Re: [Numpy-discussion] NEP 31 — Context-local and global overrides of the NumPy API

Sept. 8, 2019

      On Fri, Sep 6, 2019 at 11:53 AM Ralf Gommers <ralf.gommers@gmail.com> wrote:
...
On Fri, Sep 6, 2019 at 12:53 AM Nathaniel Smith <njs@pobox.com> wrote:
...
On Tue, Sep 3, 2019 at 2:04 AM Hameer Abbasi <einstein.edison@gmail.com> wrote:
...
The fact that we're having to design more and more protocols for a lot
of very similar things is, to me, an indicator that we do have holistic
problems that ought to be solved by a single protocol.
But the reason we've had trouble designing these protocols is that
they're each different :-). If it was just a matter of copying
__array_ufunc__ we'd have been done in a few minutes...
I don't think that argument is correct. That we now have two very similar protocols is simply a matter of history and limited developer time. NEP 18 discusses in several places that __array_ufunc__ should be brought in line with __array_ufunc__, and that we can migrate a function from one protocol to the other. There's no technical reason other than backwards compat and dev time why we couldn't use __array_function__ for ufuncs also.
Huh, that's interesting! Apparently we have a profoundly different
understanding of what we're doing here. To me, __array_ufunc__ and
__array_function__ are completely different. In fact I'd say
__array_ufunc__ is a good idea and __array_function__ is a bad idea,
and would definitely not be in favor of combining them together.

The key difference is that __array_ufunc__ allows for *generic*
implementations. Most duck array libraries can write a single
implementation of __array_ufunc__ that works for *all* ufuncs, even
new third-party ufuncs that the duck array library has never heard of,
because ufuncs all share the same structure of a loop wrapped around a
core operation, and they can treat the core operation as a black box.
For example:

- Dask can split up the operation across its tiled sub-arrays, and
then for each tile it invokes the core operation.
- xarray can do its label-based axis matching, and then invoke the
core operation.
- bcolz can loop over the array uncompressing one block at a time,
invoking the core operation on each.

• Items from a data source
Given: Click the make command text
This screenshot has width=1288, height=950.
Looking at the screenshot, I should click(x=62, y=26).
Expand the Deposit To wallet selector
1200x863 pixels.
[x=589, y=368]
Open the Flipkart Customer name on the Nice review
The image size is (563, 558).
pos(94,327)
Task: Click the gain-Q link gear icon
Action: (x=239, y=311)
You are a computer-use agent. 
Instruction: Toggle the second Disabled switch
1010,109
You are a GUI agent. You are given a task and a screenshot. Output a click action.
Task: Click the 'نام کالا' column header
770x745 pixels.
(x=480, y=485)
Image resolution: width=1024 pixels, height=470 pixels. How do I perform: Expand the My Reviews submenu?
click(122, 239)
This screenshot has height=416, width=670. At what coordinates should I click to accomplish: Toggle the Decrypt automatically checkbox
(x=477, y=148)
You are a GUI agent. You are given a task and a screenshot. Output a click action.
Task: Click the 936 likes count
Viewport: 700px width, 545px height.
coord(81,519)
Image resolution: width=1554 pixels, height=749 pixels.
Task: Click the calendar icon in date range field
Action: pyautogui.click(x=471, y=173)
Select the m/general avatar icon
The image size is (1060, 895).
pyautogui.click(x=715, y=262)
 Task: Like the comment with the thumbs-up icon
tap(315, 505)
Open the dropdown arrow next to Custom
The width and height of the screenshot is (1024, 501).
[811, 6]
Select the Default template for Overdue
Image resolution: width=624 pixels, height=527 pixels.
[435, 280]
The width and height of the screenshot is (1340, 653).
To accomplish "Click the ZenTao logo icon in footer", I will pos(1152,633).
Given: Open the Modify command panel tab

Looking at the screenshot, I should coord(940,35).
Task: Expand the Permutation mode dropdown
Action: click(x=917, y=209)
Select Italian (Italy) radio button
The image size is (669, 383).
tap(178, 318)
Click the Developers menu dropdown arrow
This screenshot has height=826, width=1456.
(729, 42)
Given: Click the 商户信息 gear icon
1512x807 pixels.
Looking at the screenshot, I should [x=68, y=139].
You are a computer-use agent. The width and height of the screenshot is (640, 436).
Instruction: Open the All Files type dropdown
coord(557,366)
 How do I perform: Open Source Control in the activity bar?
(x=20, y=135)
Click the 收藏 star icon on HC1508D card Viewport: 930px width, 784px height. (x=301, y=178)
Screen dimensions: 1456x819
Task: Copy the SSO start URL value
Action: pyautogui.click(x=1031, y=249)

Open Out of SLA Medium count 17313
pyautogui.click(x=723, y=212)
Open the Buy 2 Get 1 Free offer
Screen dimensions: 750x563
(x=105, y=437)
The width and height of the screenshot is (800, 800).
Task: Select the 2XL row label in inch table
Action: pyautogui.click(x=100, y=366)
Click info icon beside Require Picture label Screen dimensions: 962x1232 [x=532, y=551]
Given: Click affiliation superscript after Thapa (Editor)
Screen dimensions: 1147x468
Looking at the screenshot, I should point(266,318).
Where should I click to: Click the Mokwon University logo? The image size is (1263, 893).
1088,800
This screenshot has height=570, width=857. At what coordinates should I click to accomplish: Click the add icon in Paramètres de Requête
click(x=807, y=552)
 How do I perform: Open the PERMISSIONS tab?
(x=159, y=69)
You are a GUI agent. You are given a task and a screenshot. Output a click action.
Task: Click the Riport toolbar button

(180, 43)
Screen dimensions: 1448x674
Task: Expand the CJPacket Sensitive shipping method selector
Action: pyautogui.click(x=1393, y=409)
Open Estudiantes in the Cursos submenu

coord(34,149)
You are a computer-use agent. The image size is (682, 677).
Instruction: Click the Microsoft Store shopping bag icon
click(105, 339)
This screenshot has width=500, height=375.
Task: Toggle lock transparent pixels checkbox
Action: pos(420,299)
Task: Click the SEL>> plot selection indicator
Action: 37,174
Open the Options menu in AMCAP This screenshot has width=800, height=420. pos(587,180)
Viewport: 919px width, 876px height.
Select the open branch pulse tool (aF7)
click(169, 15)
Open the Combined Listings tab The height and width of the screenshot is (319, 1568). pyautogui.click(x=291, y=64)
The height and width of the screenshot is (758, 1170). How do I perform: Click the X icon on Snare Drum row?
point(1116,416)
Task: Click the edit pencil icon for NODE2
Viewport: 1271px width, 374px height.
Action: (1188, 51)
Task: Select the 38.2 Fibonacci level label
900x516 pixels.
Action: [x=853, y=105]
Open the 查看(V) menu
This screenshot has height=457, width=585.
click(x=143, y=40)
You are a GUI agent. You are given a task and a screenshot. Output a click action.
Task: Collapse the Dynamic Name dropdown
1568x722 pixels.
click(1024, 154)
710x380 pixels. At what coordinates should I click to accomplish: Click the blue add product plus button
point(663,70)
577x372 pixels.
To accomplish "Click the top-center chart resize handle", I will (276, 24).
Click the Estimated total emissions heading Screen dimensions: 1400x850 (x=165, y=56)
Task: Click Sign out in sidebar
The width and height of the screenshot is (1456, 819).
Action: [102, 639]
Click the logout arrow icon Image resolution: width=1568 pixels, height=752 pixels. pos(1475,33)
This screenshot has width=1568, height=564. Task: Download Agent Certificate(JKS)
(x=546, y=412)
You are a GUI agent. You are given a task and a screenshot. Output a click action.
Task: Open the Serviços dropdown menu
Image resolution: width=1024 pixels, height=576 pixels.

• PROBLEM 1
Answer these questions about the NumPy discussion thread:
(a) What date is shown at the top of the thread?
(b) Besides backwards compatibility, what other reason is named for why __array_function__ isn't used for ufuncs?
(c) According to the thread, what does bcolz do to the array?
• PROBLEM 2
Convert the rows between the line holding "Open Estudiantes in the Cursos submenu" and the line holding "(x=546, y=412)", inclusive, into a Markdown table with the columns No. and Line. Number each line and leave out blank lines.

• FULL ANSWER 1
(a) Sept. 8, 2019.
(b) Dev time.
(c) It loops over the array, uncompressing one block at a time and invoking the core operation on each.

• FULL ANSWER 2
| No. | Line |
|---|---|
| 1 | Open Estudiantes in the Cursos submenu |
| 2 | coord(34,149) |
| 3 | You are a computer-use agent. The image size is (682, 677). |
| 4 | Instruction: Click the Microsoft Store shopping bag icon |
| 5 | click(105, 339) |
| 6 | This screenshot has width=500, height=375. |
| 7 | Task: Toggle lock transparent pixels checkbox |
| 8 | Action: pos(420,299) |
| 9 | Task: Click the SEL>> plot selection indicator |
| 10 | Action: 37,174 |
| 11 | Open the Options menu in AMCAP This screenshot has width=800, height=420. pos(587,180) |
| 12 | Viewport: 919px width, 876px height. |
| 13 | Select the open branch pulse tool (aF7) |
| 14 | click(169, 15) |
| 15 | Open the Combined Listings tab The height and width of the screenshot is (319, 1568). pyautogui.click(x=291, y=64) |
| 16 | The height and width of the screenshot is (758, 1170). How do I perform: Click the X icon on Snare Drum row? |
| 17 | point(1116,416) |
| 18 | Task: Click the edit pencil icon for NODE2 |
| 19 | Viewport: 1271px width, 374px height. |
| 20 | Action: (1188, 51) |
| 21 | Task: Select the 38.2 Fibonacci level label |
| 22 | 900x516 pixels. |
| 23 | Action: [x=853, y=105] |
| 24 | Open the 查看(V) menu |
| 25 | This screenshot has height=457, width=585. |
| 26 | click(x=143, y=40) |
| 27 | You are a GUI agent. You are given a task and a screenshot. Output a click action. |
| 28 | Task: Collapse the Dynamic Name dropdown |
| 29 | 1568x722 pixels. |
| 30 | click(1024, 154) |
| 31 | 710x380 pixels. At what coordinates should I click to accomplish: Click the blue add product plus button |
| 32 | point(663,70) |
| 33 | 577x372 pixels. |
| 34 | To accomplish "Click the top-center chart resize handle", I will (276, 24). |
| 35 | Click the Estimated total emissions heading Screen dimensions: 1400x850 (x=165, y=56) |
| 36 | Task: Click Sign out in sidebar |
| 37 | The width and height of the screenshot is (1456, 819). |
| 38 | Action: [102, 639] |
| 39 | Click the logout arrow icon Image resolution: width=1568 pixels, height=752 pixels. pos(1475,33) |
| 40 | This screenshot has width=1568, height=564. Task: Download Agent Certificate(JKS) |
| 41 | (x=546, y=412) |